* Dataset records:
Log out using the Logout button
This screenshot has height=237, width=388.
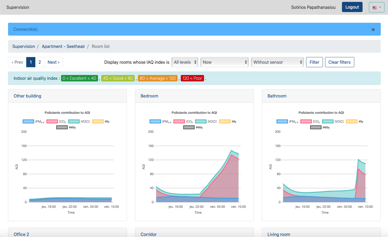[352, 7]
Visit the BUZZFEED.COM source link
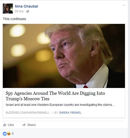 [x=28, y=113]
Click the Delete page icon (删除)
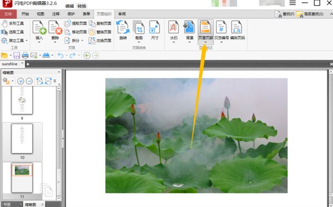The width and height of the screenshot is (333, 207). click(55, 28)
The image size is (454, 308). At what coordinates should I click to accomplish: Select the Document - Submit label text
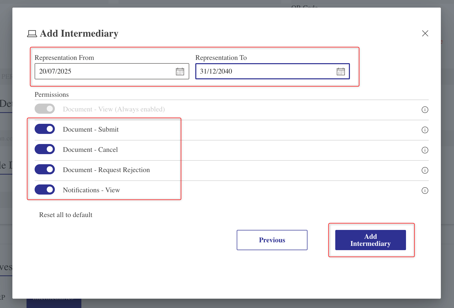click(x=91, y=129)
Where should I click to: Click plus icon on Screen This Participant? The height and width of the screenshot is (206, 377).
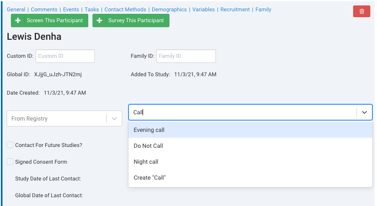click(x=18, y=21)
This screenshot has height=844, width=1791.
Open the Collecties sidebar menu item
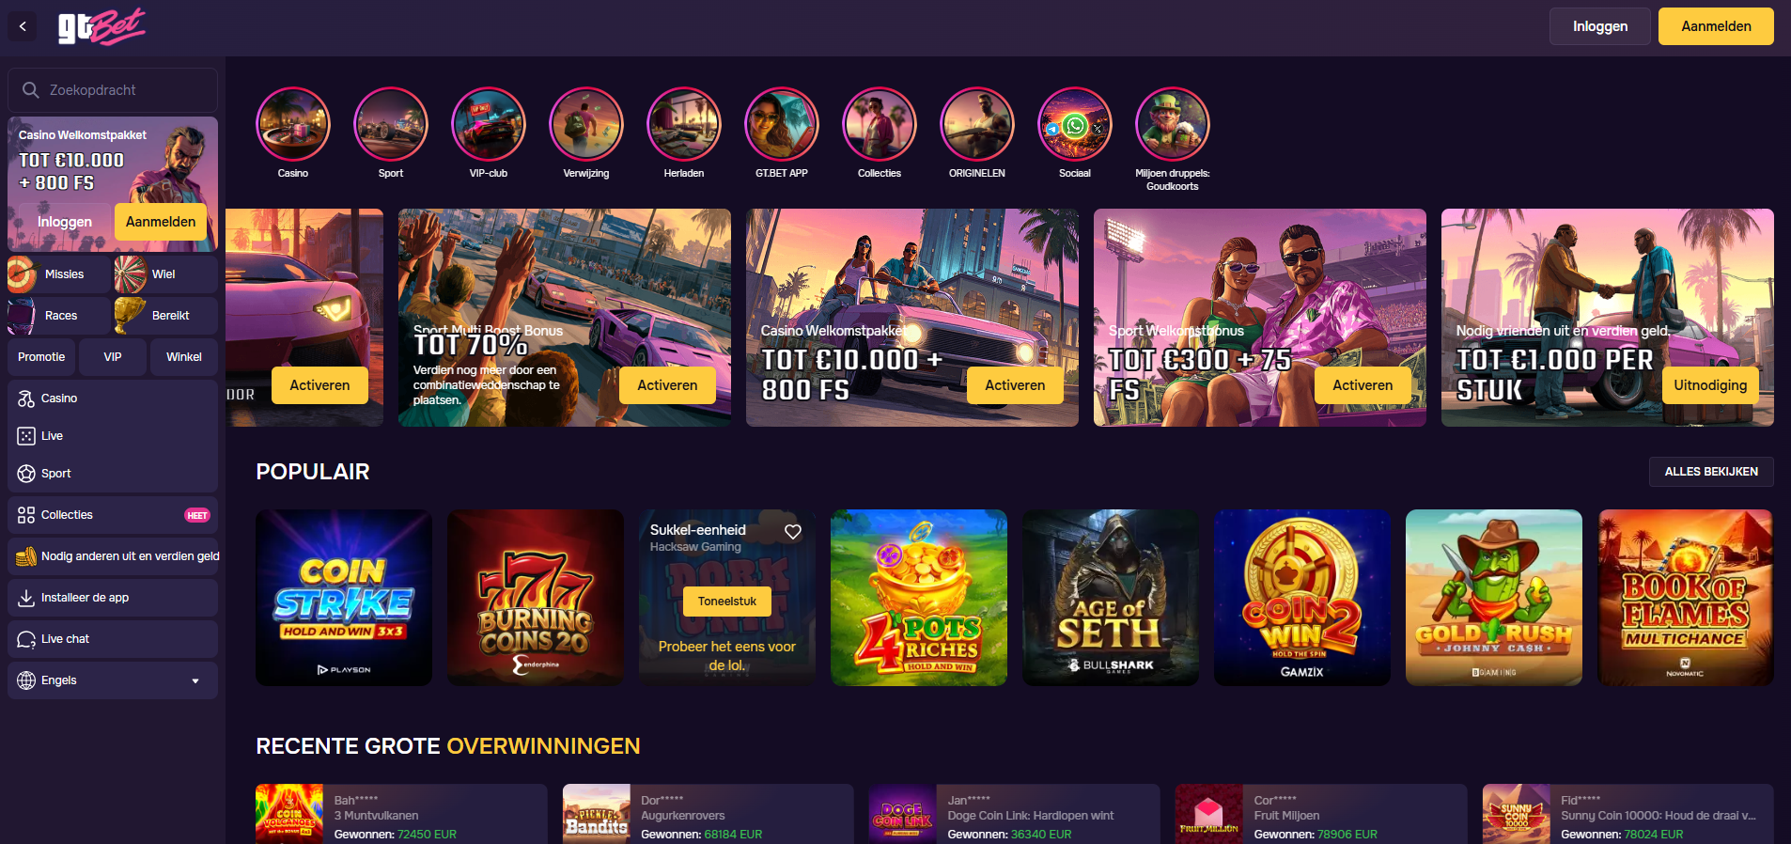tap(113, 515)
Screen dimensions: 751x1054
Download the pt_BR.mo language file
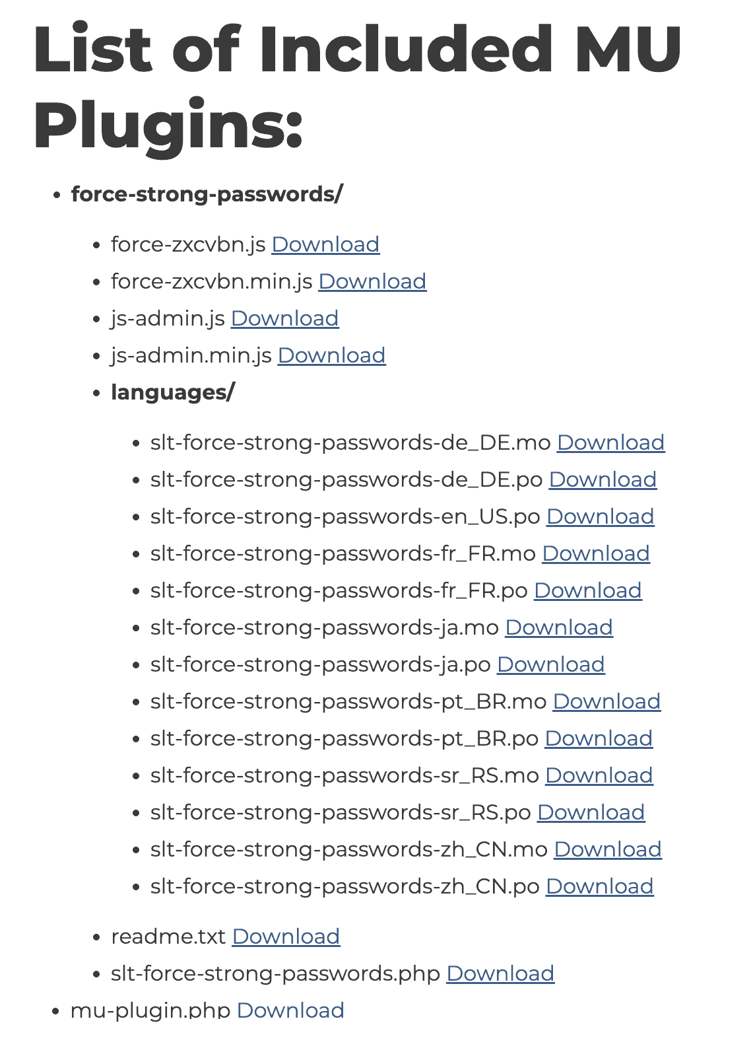pyautogui.click(x=606, y=701)
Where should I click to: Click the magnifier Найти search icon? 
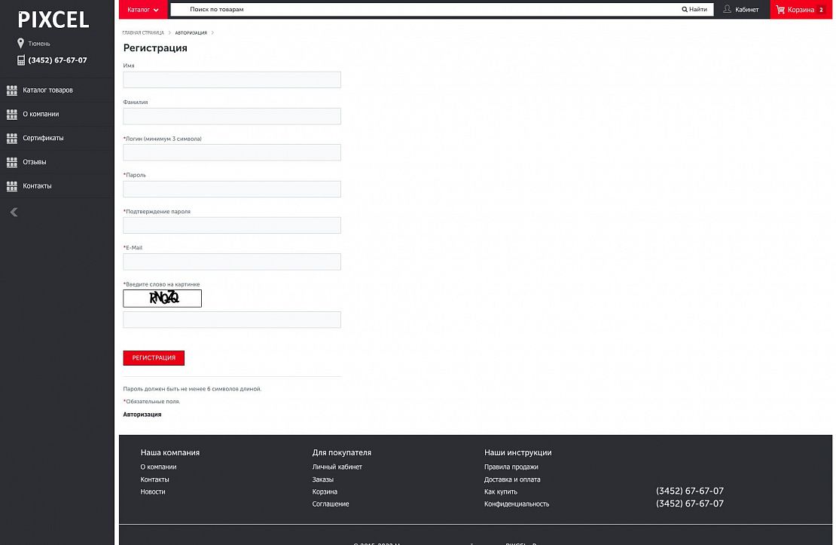pyautogui.click(x=685, y=10)
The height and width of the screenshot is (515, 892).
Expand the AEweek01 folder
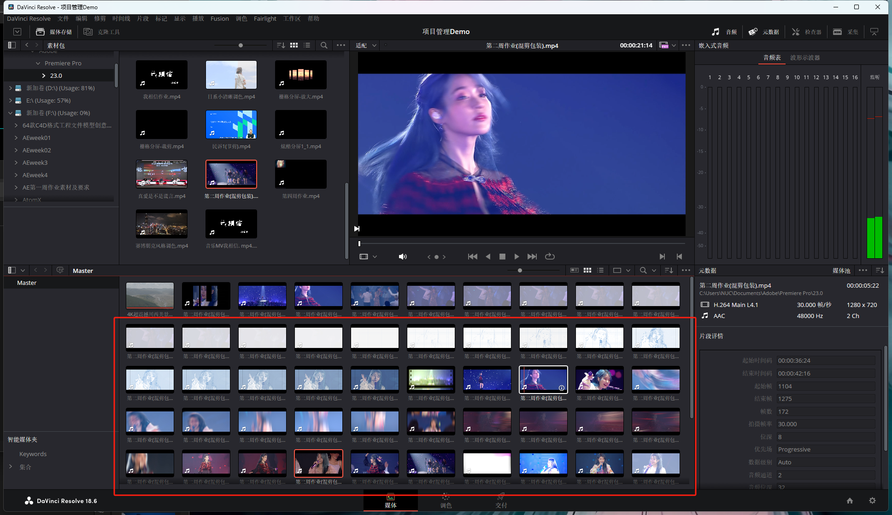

* Request: Copy every line of the listing above word for word, leaving out the pictures.

* Response below:
Log out using the Logout button
This screenshot has height=237, width=388.
[352, 7]
Visit the BUZZFEED.COM source link
 [x=28, y=113]
Click the Delete page icon (删除)
The width and height of the screenshot is (333, 207). click(55, 28)
The image size is (454, 308). At what coordinates should I click to accomplish: Select the Document - Submit label text
click(x=91, y=129)
Where should I click to: Click plus icon on Screen This Participant? The height and width of the screenshot is (206, 377).
click(x=18, y=21)
This screenshot has height=844, width=1791.
Open the Collecties sidebar menu item
tap(113, 515)
Screen dimensions: 751x1054
Download the pt_BR.mo language file
pyautogui.click(x=606, y=701)
Where should I click to: Click the magnifier Найти search icon? 
pyautogui.click(x=685, y=10)
The height and width of the screenshot is (515, 892).
Expand the AEweek01 folder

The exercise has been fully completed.